Los procesos políticos encuentran líneas de continuidad y de ruptura que nos obligan a analizarlos desde un plano regional, debiendo trascender los límites fronterizos de cada país para poder comprender la génesis de los conflictos. Guatemala y Honduras vienen afrontando crisis políticas similares (no idénticas) que tienen como eje un mismo hecho: la denuncia de los casos de corrupción. La investigación en Guatemala sobre el defalco aduanero que se denominó “La Línea” y que, entre sus consecuencias más impactantes, contó con la detención del último binomio presidencial, Otto Pérez Molina y Roxana Baldetti es llevada adelante por la Comisión Internacional contra la Impunidad en Guatemala (CICIG). Esta oficina pertenece a las Naciones Unidas y tiene acuerdo con el gobierno de Guatemala desde el año 2006. Entre los objetivos de este “órgano independiente” y de carácter internacional se encuentran: apoyar a algunas instituciones estatales como el Ministerio Público y la Policía Nacional Civil, entre otras, en investigaciones de los delitos llevados adelante por “integrantes de los cuerpos ilegales de seguridad y aparatos clandestinos de seguridad como en las acciones que tiendan al desmantelamiento de estos grupos”.
Hace dos semanas Luis Almagro (Secretario General de la OEA) hizo entrega de una propuesta de reforma al sistema judicial al presidente hondureño y, al mismo tiempo, anunció la creación de una Misión de Apoyo contra la Corrupción y la Impunidad en Honduras (MACCIH); la cual estará llegando al país centroamericano en los próximos días.
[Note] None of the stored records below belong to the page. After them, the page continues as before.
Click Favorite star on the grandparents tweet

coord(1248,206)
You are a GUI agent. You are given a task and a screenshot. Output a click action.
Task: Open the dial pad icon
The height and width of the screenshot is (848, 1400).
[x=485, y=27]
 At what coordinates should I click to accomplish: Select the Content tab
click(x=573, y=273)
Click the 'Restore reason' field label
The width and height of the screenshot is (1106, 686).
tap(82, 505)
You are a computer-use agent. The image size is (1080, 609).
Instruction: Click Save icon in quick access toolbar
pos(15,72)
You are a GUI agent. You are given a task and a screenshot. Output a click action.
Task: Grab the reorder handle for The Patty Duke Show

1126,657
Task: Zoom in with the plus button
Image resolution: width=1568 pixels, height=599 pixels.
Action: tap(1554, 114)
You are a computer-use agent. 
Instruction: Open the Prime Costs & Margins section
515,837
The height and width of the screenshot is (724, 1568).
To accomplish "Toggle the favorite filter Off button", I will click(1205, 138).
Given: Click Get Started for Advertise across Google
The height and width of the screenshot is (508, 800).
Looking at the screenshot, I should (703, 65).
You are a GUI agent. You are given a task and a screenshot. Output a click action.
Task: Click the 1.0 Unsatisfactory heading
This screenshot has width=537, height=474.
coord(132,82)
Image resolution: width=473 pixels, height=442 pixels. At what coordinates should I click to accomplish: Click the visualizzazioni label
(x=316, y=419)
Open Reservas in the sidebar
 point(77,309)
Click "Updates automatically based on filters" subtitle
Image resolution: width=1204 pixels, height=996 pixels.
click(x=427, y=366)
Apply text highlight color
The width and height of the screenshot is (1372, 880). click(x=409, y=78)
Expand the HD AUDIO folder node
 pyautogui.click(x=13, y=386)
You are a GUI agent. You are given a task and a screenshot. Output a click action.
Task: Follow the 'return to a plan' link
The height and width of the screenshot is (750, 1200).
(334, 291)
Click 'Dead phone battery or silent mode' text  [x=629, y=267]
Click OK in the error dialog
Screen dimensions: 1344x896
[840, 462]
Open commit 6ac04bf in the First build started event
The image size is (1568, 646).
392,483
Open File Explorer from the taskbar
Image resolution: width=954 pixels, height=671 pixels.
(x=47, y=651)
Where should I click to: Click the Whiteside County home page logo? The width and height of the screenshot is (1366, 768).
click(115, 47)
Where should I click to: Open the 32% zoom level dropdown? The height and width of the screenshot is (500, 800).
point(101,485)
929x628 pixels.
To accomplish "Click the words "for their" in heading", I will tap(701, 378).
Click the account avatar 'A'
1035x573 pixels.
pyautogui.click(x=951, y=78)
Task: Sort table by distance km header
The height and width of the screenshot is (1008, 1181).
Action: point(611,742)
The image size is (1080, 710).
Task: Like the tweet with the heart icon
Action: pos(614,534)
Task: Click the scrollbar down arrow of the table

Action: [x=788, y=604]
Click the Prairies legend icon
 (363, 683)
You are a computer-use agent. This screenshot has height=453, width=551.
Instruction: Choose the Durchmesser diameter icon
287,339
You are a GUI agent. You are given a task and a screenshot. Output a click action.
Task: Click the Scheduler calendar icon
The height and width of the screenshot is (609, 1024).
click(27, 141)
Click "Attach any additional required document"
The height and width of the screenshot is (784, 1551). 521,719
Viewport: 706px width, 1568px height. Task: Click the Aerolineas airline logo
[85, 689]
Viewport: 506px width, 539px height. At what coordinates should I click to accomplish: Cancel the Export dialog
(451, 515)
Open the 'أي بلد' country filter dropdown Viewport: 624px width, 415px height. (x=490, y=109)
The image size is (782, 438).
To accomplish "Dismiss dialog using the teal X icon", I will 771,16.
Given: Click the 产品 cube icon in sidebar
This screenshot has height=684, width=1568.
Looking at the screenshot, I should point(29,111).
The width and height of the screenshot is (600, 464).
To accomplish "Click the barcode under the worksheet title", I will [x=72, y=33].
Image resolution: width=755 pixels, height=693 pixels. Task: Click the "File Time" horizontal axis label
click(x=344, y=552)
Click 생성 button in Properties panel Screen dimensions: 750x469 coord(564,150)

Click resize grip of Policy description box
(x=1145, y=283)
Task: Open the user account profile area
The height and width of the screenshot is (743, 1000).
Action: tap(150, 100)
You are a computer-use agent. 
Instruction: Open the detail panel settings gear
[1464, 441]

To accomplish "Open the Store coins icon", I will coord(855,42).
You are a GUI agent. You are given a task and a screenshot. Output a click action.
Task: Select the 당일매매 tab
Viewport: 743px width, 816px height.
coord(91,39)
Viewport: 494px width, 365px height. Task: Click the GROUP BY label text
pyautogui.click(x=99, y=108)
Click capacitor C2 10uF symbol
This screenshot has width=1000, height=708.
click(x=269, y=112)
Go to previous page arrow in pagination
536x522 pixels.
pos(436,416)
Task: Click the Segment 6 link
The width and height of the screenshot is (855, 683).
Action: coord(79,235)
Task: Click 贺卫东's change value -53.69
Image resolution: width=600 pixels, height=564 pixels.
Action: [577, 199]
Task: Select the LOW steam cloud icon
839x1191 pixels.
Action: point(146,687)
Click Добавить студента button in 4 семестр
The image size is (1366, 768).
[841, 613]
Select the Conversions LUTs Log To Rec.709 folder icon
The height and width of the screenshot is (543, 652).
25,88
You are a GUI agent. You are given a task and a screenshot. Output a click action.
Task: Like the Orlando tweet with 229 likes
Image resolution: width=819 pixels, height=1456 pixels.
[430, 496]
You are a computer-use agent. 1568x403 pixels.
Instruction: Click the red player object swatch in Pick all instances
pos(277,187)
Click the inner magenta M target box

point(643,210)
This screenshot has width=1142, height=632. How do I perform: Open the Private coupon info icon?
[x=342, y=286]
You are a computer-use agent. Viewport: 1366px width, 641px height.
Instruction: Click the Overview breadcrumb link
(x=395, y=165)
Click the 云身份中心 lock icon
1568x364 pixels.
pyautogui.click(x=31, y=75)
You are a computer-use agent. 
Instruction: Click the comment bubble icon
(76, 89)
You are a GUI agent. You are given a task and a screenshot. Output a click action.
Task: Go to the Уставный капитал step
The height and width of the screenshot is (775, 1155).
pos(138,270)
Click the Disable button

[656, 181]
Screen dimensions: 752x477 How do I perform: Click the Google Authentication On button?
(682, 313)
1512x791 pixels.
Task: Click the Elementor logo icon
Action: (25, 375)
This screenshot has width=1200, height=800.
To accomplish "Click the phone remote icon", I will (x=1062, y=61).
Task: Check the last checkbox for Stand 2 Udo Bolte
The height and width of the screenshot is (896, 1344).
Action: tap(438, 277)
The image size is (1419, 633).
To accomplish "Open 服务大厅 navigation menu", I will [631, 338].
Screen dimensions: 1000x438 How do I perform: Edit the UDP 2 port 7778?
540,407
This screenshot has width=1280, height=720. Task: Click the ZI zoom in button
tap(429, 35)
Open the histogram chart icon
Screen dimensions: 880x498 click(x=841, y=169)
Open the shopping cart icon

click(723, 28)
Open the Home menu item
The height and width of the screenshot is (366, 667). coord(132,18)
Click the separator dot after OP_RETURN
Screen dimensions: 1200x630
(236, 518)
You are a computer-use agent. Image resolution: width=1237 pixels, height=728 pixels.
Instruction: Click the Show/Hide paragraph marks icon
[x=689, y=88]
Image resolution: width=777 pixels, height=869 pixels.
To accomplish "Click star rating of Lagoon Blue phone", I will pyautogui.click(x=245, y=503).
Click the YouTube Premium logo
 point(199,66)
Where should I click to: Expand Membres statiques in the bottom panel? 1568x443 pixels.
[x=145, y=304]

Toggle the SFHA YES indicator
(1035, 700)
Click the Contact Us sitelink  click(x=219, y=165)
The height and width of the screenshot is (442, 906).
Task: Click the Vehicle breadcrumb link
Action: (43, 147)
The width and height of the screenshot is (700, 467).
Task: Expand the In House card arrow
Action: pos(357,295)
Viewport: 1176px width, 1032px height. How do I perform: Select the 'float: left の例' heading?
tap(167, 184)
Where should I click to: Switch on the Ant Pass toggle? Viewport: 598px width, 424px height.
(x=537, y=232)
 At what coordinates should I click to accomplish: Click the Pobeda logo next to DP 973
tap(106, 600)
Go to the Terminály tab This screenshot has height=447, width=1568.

Esto sucede en un tenso panorama político que afronta el gobierno de Juan Orlando Hernández, quien a finales del mes de junio, tuvo que habilitar una propuesta hacia un diálogo nacional con diferentes sectores sociales para dar respuesta a las denuncias por desvío de muy importantes cantidades de fondos del Instituto Hondureño de Seguridad Social (IHSS). En esta instancia, el gobierno presentó un “Sistema Integral Hondureño de Combate a la Impunidad y la Corrupción” invitando a la OEA y la ONU a cumplir un rol de facilitadores en este diálogo nacional. Entre los objetivos de la Misión se encuentran: “apoyar, fortalecer y coadyuvar a las instituciones del Estado hondureño encargadas de prevenir, investigar y sancionar actos de corrupción” y “mejorar la coordinación entre las distintas instituciones del Estado que trabajan en esta materia”. Se coordinará bajo la Secretaría de Asuntos Políticos de la OEA (SAP), y se efectivizará desde diferentes entidades del Sistema Interamericano por intermedio de la Secretaría de Asuntos Jurídicos (mediante el MESICIC), la Secretaría de Seguridad Multidimensional y el Centro de Estudios de Justicia de las Américas (CEJA).
La realidad política de ambos países se caracteriza por una trama de poder que la oligarquía empresarial y militar aun concentra y detenta reproduciendo un tipo de política que responde a la defensa de sus propios intereses. Esta praxis política implica el constante debilitamiento de las instituciones que deberían fortalecer una efectiva construcción del orden democrático y una ampliación de la participación popular. Sin embargo, como hemos definido, pareciera tornarse necesaria la intervención de organismos internacionales para dirimir asuntos internos (casos de corrupción) que no sólo estuvieron como primer punto en la agenda nacional, sino que fueron la punta del iceberg para que parte de la población – sobre todo sectores urbanos – comiencen a interpelar a los correspondientes gobiernos volviéndolos, en parte, ilegítimos. Con un alto nivel de conflictividad que se instaló en las calles y “por abajo” consolidando una expresión popular que asumió diferentes características en cada país, pero que consolidaron lo que se podría denominar un grupo de “indignados”. En Honduras, entre las reivindicaciones, se solicitó la creación de una oficina que investigue y que llegue a las últimas consecuencias como en Guatemala: toque a quien le toque. Sin embargo, la tensión está configurada y puede dejarnos al borde de una trampa. Por un lado, la falta de voluntad política de los gobiernos nacionales para generar las condiciones y mecanismos necesarios para disminuir la dependencia de estos organismos internacionales y, por el otro, el alcance e incidencia que estas “intervenciones” asumen, por las que se opera discursivamente para que se transformen en claves vitales para la consolidación de la democracia en estos países de la región. El círculo pareciera ser vicioso profundizando la dependencia. La política se vuelve, entonces, esa capacidad de volver necesario aquello que es parte del problema.